Dollar hoagies, truthfully not very good,
filled with bologna, the rolls a bit soggy,
but for a time, as much a Friday night ritual as Sabbath candles
and braided loaves.
Friday nights,
we usually met at J.and I.’s house—
because they had a house–
and then children.
We were young, with budgets of newlyweds,
beginning teachers, and graduate students,
just learning to be adults,
we could afford those sandwiches,
but not much more,
well, beer, too, of course,
though I didn’t drink it,
and potato chips.
Friday nights,
sometimes we had pizza,
which I preferred,
and there was a place that sold mussels, too–
C.’s face when she tasted them—
an expression of bemused disgust
documented in a photo somewhere.
Friday nights,
in the summer, we sometimes went for ice cream
from a local stand, a wooden structure
with lines of people in shorts and flip flops,
returning to the house with cups of dripping sweetness,
cream and hot fudge, the taste
blending with the scent of summer blooms, eaten with
the sound of crickets chirping in the yard.

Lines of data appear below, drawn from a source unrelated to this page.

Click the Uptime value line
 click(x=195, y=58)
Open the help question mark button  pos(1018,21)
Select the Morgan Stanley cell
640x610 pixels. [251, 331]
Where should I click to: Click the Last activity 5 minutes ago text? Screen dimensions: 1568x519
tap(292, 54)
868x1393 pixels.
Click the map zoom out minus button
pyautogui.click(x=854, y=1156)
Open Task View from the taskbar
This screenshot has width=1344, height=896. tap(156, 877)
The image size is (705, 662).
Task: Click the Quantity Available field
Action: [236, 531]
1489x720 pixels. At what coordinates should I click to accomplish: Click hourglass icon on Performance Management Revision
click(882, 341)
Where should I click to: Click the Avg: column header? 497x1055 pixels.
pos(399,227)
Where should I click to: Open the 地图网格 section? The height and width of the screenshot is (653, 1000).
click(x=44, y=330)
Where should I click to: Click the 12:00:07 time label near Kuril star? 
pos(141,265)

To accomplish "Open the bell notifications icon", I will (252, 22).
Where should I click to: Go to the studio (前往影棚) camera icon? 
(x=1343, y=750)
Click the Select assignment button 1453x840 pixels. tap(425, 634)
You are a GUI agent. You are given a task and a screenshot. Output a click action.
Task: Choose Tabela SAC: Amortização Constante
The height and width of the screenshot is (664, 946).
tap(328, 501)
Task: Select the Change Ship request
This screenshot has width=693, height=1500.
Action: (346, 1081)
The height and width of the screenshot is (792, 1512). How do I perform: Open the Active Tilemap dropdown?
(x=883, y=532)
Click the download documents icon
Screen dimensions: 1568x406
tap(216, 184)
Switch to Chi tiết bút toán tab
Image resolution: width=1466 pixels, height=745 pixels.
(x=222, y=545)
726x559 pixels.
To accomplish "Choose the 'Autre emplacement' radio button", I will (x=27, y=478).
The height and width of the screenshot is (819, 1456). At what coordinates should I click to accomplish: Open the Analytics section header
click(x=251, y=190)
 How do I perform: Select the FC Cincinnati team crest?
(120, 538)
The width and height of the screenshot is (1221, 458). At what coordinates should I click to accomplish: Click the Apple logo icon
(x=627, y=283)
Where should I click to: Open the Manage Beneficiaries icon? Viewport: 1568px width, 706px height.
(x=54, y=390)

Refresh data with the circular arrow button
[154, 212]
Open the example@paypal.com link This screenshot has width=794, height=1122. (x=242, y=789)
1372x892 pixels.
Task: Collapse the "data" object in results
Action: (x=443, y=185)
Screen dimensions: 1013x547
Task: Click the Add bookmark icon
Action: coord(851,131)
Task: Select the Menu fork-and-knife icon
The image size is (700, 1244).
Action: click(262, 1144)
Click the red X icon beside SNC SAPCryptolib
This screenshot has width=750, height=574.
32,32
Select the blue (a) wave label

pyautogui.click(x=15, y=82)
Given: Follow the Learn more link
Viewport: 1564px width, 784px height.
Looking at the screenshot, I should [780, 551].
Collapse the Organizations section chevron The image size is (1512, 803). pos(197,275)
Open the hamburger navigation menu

Friday nights, getting together to discuss the week,
we talked the way old friends do,
comfortable,
shedding our pretentious like shoes
to walk barefooted,
talking and laughing,
C. discussed the pregnant teens she worked with,
I told of the latest discoveries from the archives,
eighteenth-century stories of sex–
the stocking warmed and dangled before the fire
by the woman who wanted to excite her older lover?
Yes, C. still laughs about that one.
Friday nights,
we laughed over everything
and we laughed over nothing,
but as the years went on,
and we all had children, jobs, schedules,
it became more difficult to get together,
“the lost years,” a friend calls them.
Now we’ve resumed the friendships that were never truly gone,
just dormant for a while,
like bulbs buried in the ground to emerge as flowers
when the conditions are right.
And yet, I remember those Friday nights vividly,
when we ate dollar hoagies
and we were young.
NaPoWriMo, Day 29. Today’s Challenge: “to write a poem based on things you remember. Try to focus on specific details, and don’t worry about whether the memories are of important events, or are connected to each other.”